The Editorial Executive Committee welcomes letters, which should be less than 250 words. Before a decision to publish is made, letters which refer to a published article may be sent to the author for a response. Any letter may be sent to an expert for comment. When letters are published, they are usually accompanied in the same issue by their responses or comments. The Committee screens out discourteous, inaccurate or libellous statements. The letters are sub-edited before publication. Authors are required to declare any conflicts of interest. The Committee's decision on publication is final.
Letter to the editor
Editor, – The review of pimecrolimus (Elidel) in the 'New drugs' section (Aust Prescr 2003;26:146-51) states that children may be exposed to 'risks of immunosuppression'. Contrary to this view, clinical signs of systemic immunosuppression were not seen in the long-term paediatric studies.12 Some systemic adverse events were more common in the pimecrolimus group, but these were not significant when the time on study drug was taken into account. Pharmacokinetic studies demonstrated that blood concentrations of pimecrolimus following dermal application were below the limits of detection in the majority of paediatric patients, thus minimising the likelihood of a systemic effect.

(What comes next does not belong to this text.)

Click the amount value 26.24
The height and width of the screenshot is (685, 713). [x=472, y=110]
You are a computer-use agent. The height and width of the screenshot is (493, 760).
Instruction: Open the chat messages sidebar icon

Contrary to the review pimecrolimus did not enhance the carcinogenicity of UV light in animal models (see TGA-approved product information). The lymphoma and thyroid adenomas mentioned by the reviewer were observed in animal studies only following oral administration of pimecrolimus, in which systemic exposure was much higher than that observed following clinical use of pimecrolimus cream. To date, clinical trial and postmarketing surveillance data do not indicate an increase in the risk of malignancy. Nevertheless Novartis recommends that patients avoid exposing skin areas treated with pimecrolimus to sunlight.
Incorporating pimecrolimus into the management of atopic dermatitis was shown to improve long-term disease control and reduce the number of flares when compared with reactive use of topical corticosteroids.12 Pimecrolimus has not been associated with skin atrophy and is approved for use on all skin areas including the face, neck and intertriginous areas.
Senior Medical Information Associate
Novartis Pharmaceuticals Australia
North Ryde, NSW
It is reassuring to learn that postmarketing surveillance data have not yet shown evidence of malignancy in patients treated with pimecrolimus. However, unlike the Australian product information, the US product information does report an increase in the incidence of tumours in animals following dermal application of pimecrolimus.
While pimecrolimus may not enhance the carcinogenicity of UV light, the topical cream base enhances the development of skin tumours induced by UV radiation. Although the company advises patients to avoid sunlight, this may pose practical problems for patients applying pimecrolimus to the face or neck.
Although blood concentrations are low after topical application, absorption does occur. References 1 and 2 above did adjust for the duration of follow-up, but still showed a higher frequency of systemic symptoms, such as cough and fever, in children treated with pimecrolimus.
Until more data are available, the Editorial Executive Committee still believes that pimecrolimus is not a first-line treatment and caution is needed, particularly when prescribing to infants. Neither the USA nor the UK have approved pimecrolimus for children under the age of two years.
- Kapp A, Papp K, Bingham A, Folster-Holst R, Ortonne JP, Potter PC, et al. Long-term management of atopic dermatitis in infants with topical pimecrolimus, a nonsteroid anti-inflammatory drug. J Allergy Clin Immunol 2002;110:277-84.
- Wahn U, Bos JD, Goodfield M, Caputo R, Papp K, Manjra A, et al. Efficacy and safety of pimecrolimus cream in the long-term management of atopic dermatitis in children. Pediatrics 2002;110:e2.